I am a C++ newbie and I am struggling on the temporaries topic. I don't find anywhere a clear list of all cases in which the compiler will create a temporary. Actually, a few days ago I had in mind that when we pass an rvalue as const reference parameter, then the compiler will create a temporary and will put the rvalue into that temporary to hold it, passing the temporary as the parameter. Giving this example to my teacher,

void func(const int& _param){}

int main()
{
  func(10);
  // int __tmp__ = 10;
  // func(__tmp__);
  return 0
}

he said in this case the compiler won't create a temporary, but instead will directly optimize the code replacing 10 in all the occurrences inside the function body, so after that, I am more confused than ever.

If you are referring to the language concept rather than what the compiler ends up doing, a temporary in simple terms is a value that ends up arising from some expression and is not bound to any variable. Its value is usually used for some intermediate computation, and then discarded. Here is a somewhat contrived example.

std::string x = "foo";
std::string y = "bar";

auto length = (x + std::to_string(some_number) + y).size();
// __TEMP0__       ^^^^^^^^^^^^^^^^^^^^^^^^^^^
// __TEMP1__   ^^^^^^^^^^^^^^^^^^^^^^^^^^^^^^^
// __TEMP2__  ^^^^^^^^^^^^^^^^^^^^^^^^^^^^^^^^^^^^^

The result of std::to_string(some_number) is not assigned to anything as it is being used, so that alone is a temporary. It is used in the [sub]expression x + std::to_string(some_number), which creates another temporary string, which itself is +'d with y, creating yet another temporary, whose size is taken and assigned to length. In this case all temporaries involve will exist⁰ until the end of the evaluation of the whole expression, and then discarded. It'll be as if the code were instead something like this.

std::string x = "foo";
std::string y = "bar";

std::string __TEMP0__ = std::to_string(some_number);
std::string __TEMP1__ = x + __TEMP0__;
std::string __TEMP2__ = __TEMP1__ + y;

auto length = __TEMP2__.size();

Except that the temporaries remain as rvalues and will be destroyed after the evaluation of __TEMP2__.size().
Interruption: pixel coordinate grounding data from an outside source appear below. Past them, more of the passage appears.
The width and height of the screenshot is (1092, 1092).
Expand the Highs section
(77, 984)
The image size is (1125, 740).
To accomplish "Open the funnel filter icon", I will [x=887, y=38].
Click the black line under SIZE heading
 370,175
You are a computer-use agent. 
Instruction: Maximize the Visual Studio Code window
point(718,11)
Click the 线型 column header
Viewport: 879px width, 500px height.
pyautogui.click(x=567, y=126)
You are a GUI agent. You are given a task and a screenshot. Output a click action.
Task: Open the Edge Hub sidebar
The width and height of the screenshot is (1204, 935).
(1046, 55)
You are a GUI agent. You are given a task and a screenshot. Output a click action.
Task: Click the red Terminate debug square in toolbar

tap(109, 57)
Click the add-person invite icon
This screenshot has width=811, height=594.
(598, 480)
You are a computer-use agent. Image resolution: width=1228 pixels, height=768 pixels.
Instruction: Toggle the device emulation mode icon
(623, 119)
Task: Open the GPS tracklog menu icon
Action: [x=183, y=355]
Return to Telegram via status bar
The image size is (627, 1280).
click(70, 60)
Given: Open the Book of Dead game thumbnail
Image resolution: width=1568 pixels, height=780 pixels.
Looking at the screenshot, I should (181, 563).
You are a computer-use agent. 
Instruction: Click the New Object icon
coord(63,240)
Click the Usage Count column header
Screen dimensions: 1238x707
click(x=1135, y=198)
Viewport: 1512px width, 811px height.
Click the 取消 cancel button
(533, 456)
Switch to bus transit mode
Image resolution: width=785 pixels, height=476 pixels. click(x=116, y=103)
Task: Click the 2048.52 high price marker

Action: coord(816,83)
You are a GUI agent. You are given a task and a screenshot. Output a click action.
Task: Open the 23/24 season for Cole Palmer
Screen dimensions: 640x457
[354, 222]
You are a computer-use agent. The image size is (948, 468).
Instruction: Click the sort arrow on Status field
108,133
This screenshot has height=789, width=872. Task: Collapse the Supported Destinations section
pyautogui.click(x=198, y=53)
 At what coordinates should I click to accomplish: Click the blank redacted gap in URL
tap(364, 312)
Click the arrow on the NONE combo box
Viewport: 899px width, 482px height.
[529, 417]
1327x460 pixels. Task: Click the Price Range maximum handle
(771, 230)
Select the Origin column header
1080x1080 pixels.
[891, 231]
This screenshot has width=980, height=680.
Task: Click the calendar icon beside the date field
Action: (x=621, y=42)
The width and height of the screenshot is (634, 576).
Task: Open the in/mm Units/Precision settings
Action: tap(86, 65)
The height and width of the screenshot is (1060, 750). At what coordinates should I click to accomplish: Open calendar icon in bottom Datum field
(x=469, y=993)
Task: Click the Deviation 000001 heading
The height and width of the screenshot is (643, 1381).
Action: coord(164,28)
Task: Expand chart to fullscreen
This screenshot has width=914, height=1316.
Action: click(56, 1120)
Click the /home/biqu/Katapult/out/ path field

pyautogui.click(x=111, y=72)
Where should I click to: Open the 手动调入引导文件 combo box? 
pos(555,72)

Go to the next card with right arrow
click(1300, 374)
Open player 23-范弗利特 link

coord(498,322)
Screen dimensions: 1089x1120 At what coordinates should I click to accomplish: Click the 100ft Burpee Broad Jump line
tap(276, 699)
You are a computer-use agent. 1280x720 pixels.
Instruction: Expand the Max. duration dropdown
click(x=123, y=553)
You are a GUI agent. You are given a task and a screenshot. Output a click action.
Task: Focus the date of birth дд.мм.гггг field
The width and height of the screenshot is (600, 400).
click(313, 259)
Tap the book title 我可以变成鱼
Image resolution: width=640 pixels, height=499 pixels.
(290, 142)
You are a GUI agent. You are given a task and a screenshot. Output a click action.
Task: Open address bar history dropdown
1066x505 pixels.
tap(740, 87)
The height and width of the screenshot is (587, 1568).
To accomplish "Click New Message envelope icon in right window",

⁰ Well, it'll be as if they existed. Who knows what your compiler will do to optimize it out.

The "as-if" rule applies here. See https://en.cppreference.com/w/cpp/language/as_if.

Your job is to specify your intention by writing some C++ source code. The compiler's job is to turn that into machine code that matches the intention.

There's nothing in the C++ standard to tell you how many temporaries are created in your program. A good compiler will optimise your program to

int main(){}

If the creation of the temporary has an observable side-effect then the compiler's options are a little more restricted. But in NRVO and RVO circumstances it is allowed to ignore that. In later C++ standards it is required to.

instead will directly optimize the code replacing 10 in all the occurrences inside the function body

It's up to the compiler whether or not (and how) to optimize this, or anything else. Except for certain exceptions (e.g. copy elision), optimizations are allowed if and only if they don't affect the observable behavior ("as-if rule" mentioned in the other answer).

when we pass an rvalue as const reference parameter, then the compiler will create a temporary and will put the rvalue into that temporary to hold it, passing the temporary as the parameter

Depends on the kind of rvalue. 10 is a prvalue, which are not even objects starting with C++17. References can't bind to prvalues directly, so it's materialized into an xvalue first, which is a temporary.

If you passed an xvalue, the reference would bind directly to it.

The above applies to C++17, I'm not sure how things worked before.